Profil patogenu
Chlamydie są drobnoustrojami wykazującymi cechy pośrednie między bakteriami a wirusami. Wcześniej panował pogląd, że są one wirusami, z czasem – na podstawie analizowanych cech biochemicznych – chlamydie zostały zaliczone do bakterii. Mają one RNA i DNA w proporcji charakterystycznej dla organizmów prokariotycznych. Genom omawianego patogenu jest bardzo mały (względna masa cząsteczkowa 0,66 × 109) i odpowiada jedynie 1/4 informacji genetycznej Escherichia coli [1]. Chlamydie są Gram-ujemnymi, tlenowymi, obligatoryjnymi wewnątrzkomórkowymi patogenami. Ponieważ nie mają własnego systemu wytwarzającego ATP, muszą korzystać z innych źródeł energii, co czyni je zależnymi od metabolizmu gospodarza.

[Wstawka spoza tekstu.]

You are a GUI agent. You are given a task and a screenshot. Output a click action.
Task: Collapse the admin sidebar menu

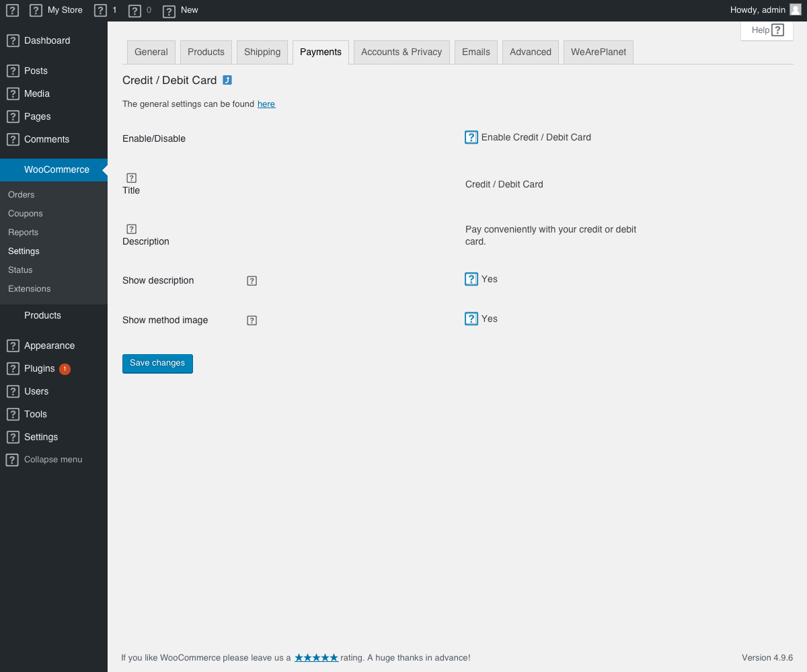coord(44,459)
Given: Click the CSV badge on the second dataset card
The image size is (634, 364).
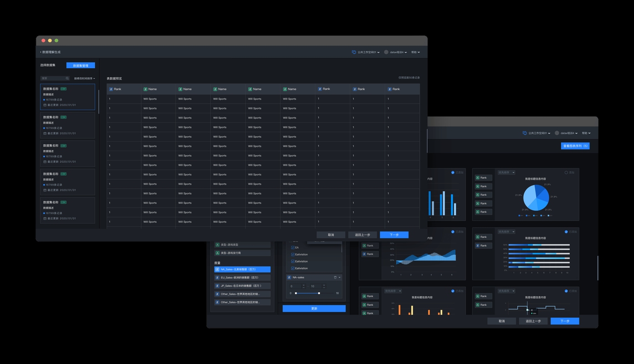Looking at the screenshot, I should click(63, 117).
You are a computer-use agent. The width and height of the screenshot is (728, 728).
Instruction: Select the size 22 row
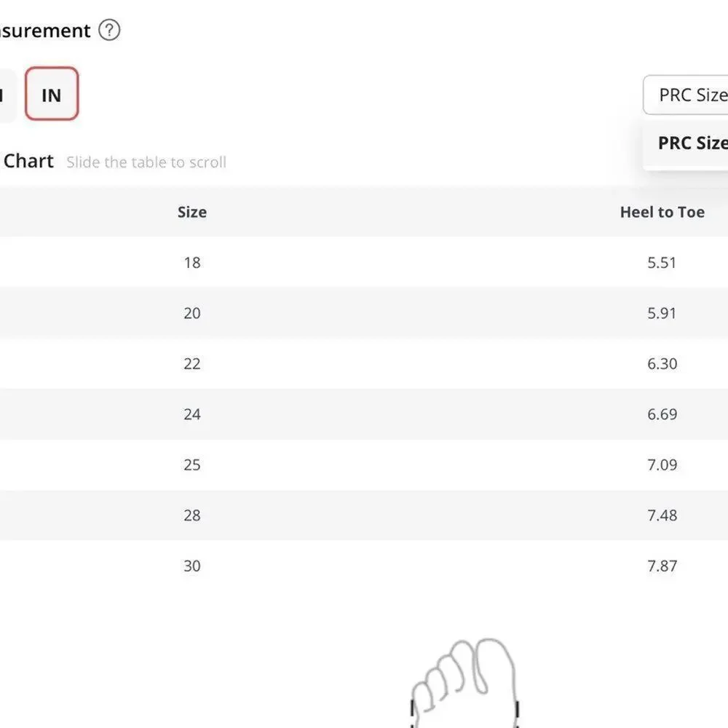point(364,363)
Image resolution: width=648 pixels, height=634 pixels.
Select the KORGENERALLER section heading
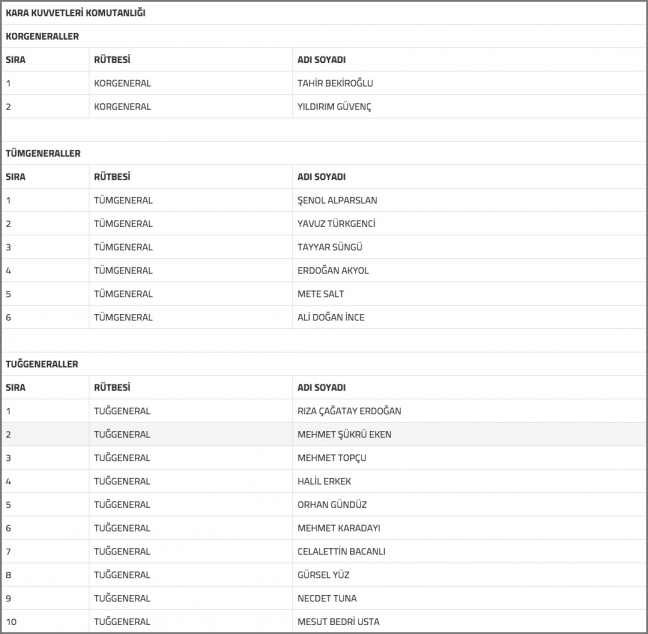tap(42, 37)
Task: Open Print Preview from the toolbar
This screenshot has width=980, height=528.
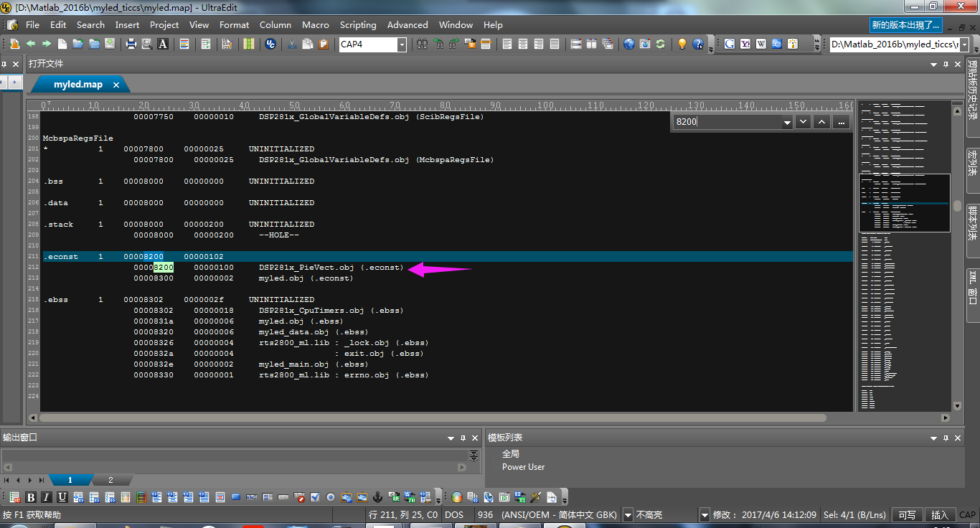Action: click(147, 44)
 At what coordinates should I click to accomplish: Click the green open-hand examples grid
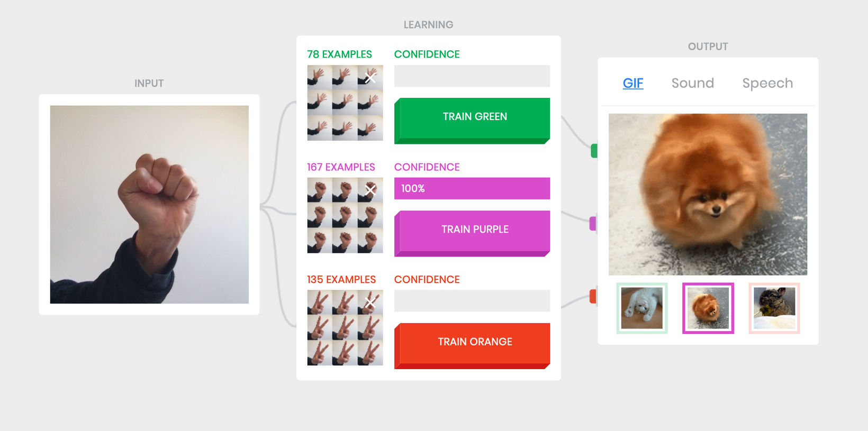345,103
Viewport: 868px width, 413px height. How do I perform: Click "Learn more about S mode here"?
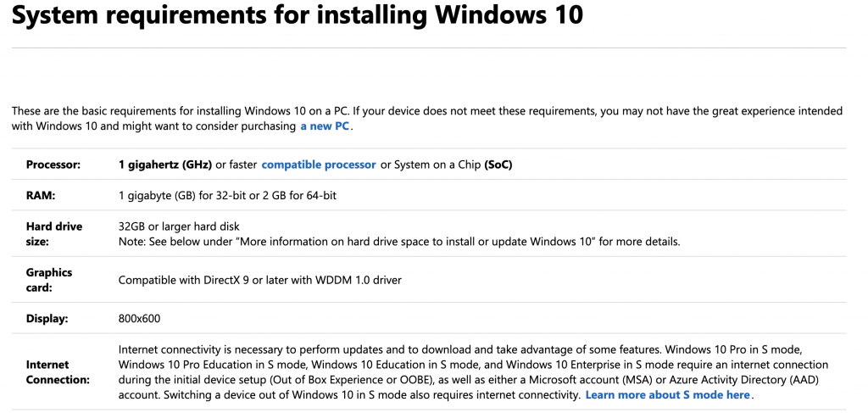tap(667, 395)
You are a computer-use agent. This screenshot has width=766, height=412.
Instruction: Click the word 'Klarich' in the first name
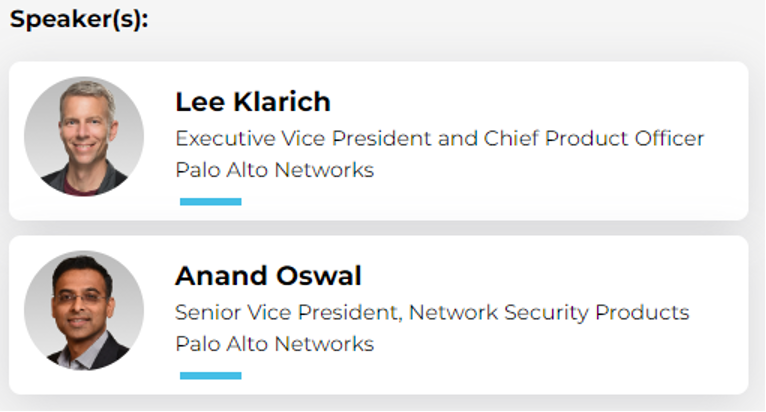tap(282, 102)
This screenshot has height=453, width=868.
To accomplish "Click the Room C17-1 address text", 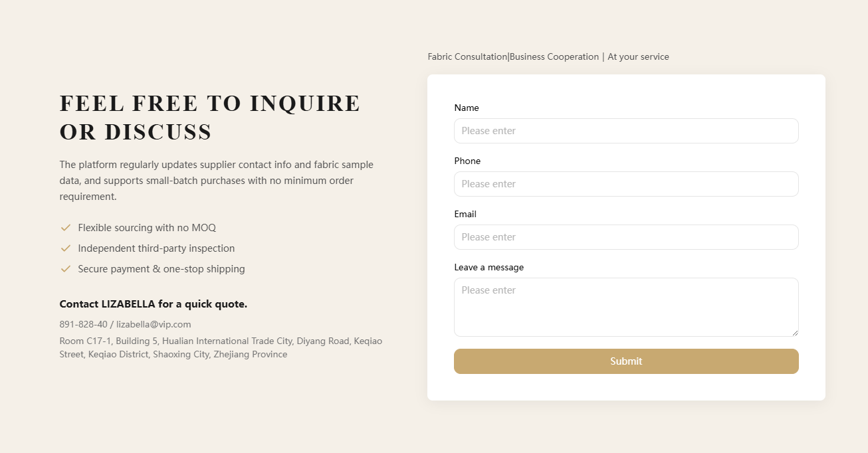I will [221, 347].

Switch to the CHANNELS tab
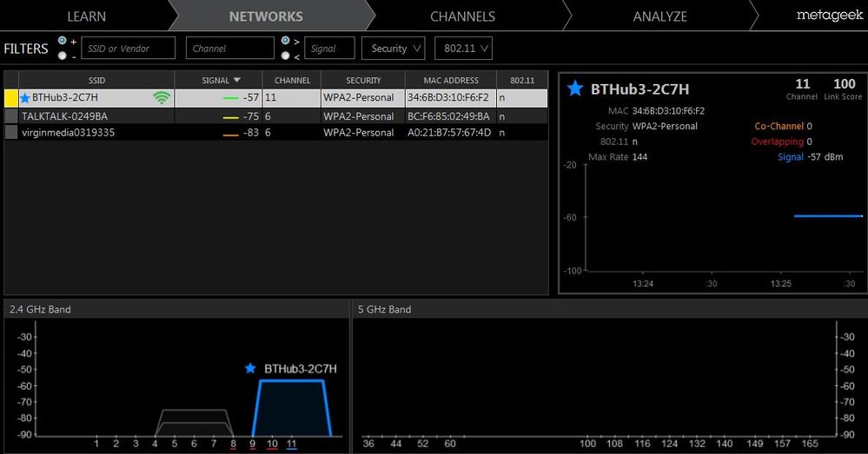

Bywają przez to określane mianem pasożytów energetycznych [1, 2]. Z punktu widzenia systematyki Chlamydia trachomatis (Chl. trachomatis) jest gatunkiem należącym do rodzaju Chlamydia, klasyfikowanym w obrębie rodziny Chlamydiaceae, która należy do rzędu Chlamydiales [3]. Wśród istniejących gatunków należących do rzędu Chlamydiales Chlamydia trachomatis i Chlamydophila pneumoniae (Chl. pneumoniae) są znanymi ludzkimi patogenami. Mimo niewielkiego podobieństwa, genetyczne mapowanie tych dwóch gatunków dowiodło, iż 70 genów występujących u Chl. trachomatis nie istnieje u Chl. pneumoniae [2]. Gatunek Chl. trachomatis obejmuje dwa biotypy – trachoma i lymphogranuloma venereum (LGV) [3]. Ponadto ze względu na występujące w zewnętrznej warstwie ściany komórkowej białko wyodrębniono odpowiednie serotypy Chl. trachomatis. W obrębie biotypu trachoma wyróżniono 14 serotypów (A, B, C, D, E, F, G, H, I, J, K, Ba, Da, Ia), natomiast w biotypie LGV zidentyfikowano 4 serotypy (L1, L2, L2a, L3). Serotypy A, B i C wywołują jaglicę prowadzącą do ślepoty. Infekcje powodowane przez serotypy D-K prowadzą do zapalenia spojówek, cewki moczowej, szyjki macicy oraz odbytnicy. Serotypy L1-L3 powodują ziarnicę weneryczną pachwin – chorobę przenoszoną drogą płciową, która spotykana jest najczęściej w krajach tropikalnych, a także stosunkowo często szerzy się wśród mężczyzn homoseksualnych [2].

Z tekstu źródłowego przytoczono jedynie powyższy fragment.